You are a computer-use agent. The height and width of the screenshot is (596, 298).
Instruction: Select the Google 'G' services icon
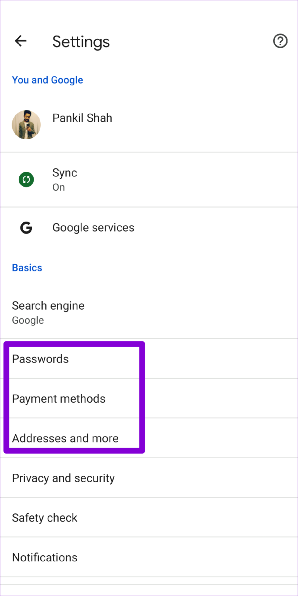[x=26, y=228]
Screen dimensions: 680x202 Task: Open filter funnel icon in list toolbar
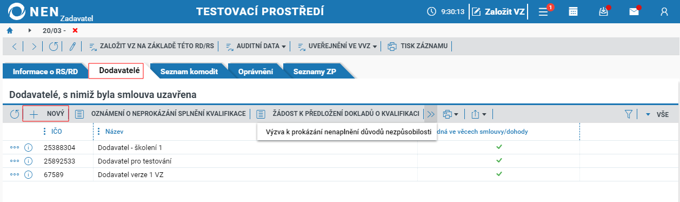pos(628,114)
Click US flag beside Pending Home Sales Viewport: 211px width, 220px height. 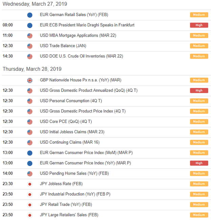(x=30, y=174)
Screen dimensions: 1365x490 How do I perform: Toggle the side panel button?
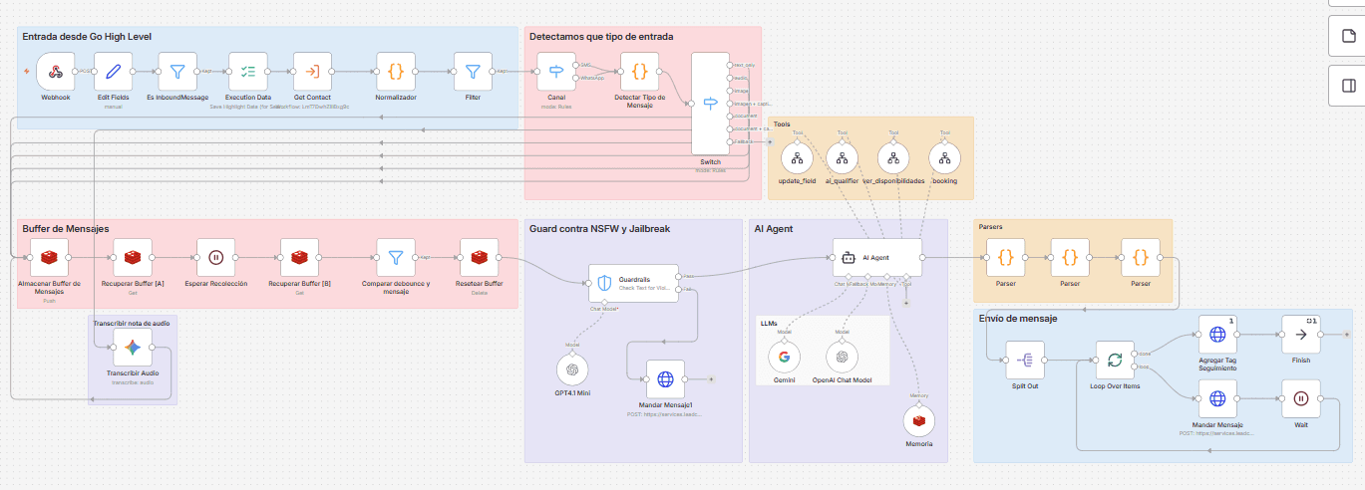[x=1346, y=86]

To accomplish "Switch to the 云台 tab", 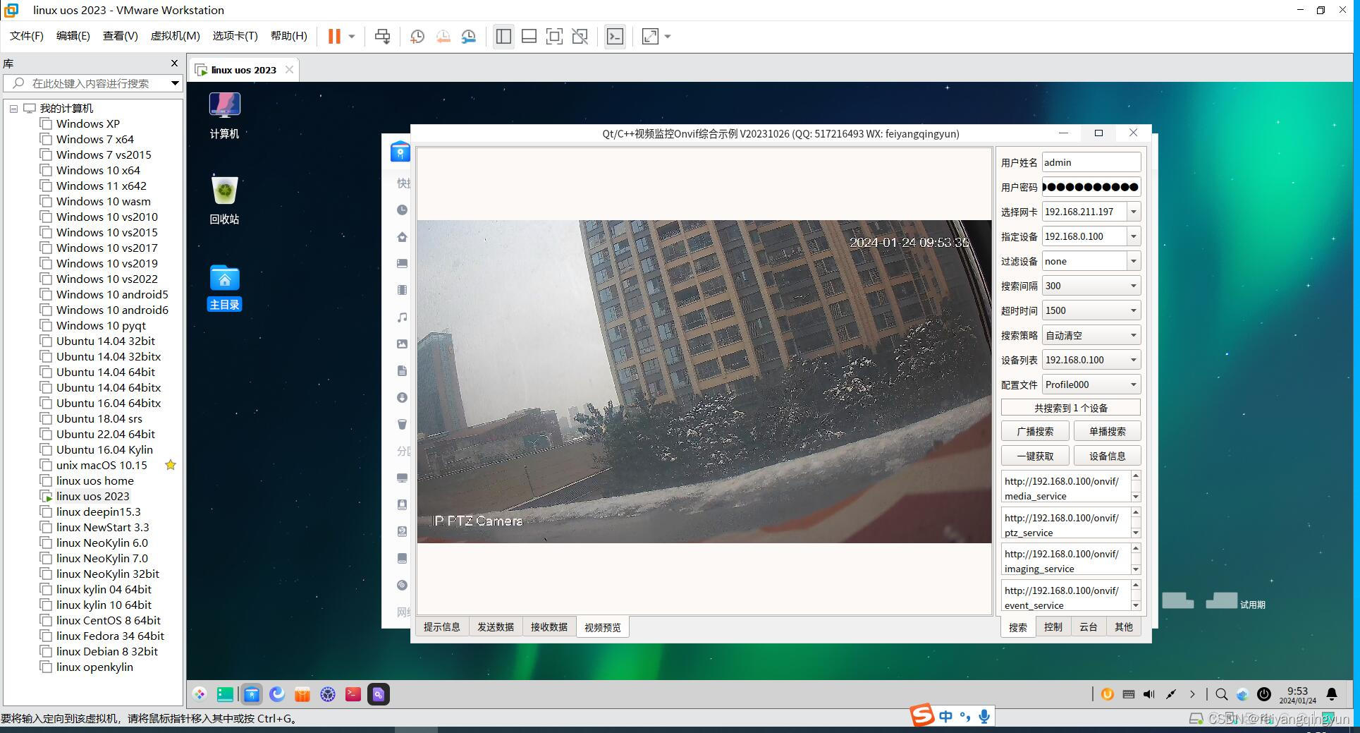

▬▬▬

Exercise objective: Starting at the line that contains "Screen dimensions: 1365x490" and continuing through the last of the items above, copy those lines word for word, leaving out the pictures.

Answer in full:
Screen dimensions: 1365x490 How do I perform: Toggle the side panel button?
[x=1346, y=86]

To accomplish "Switch to the 云台 tab", 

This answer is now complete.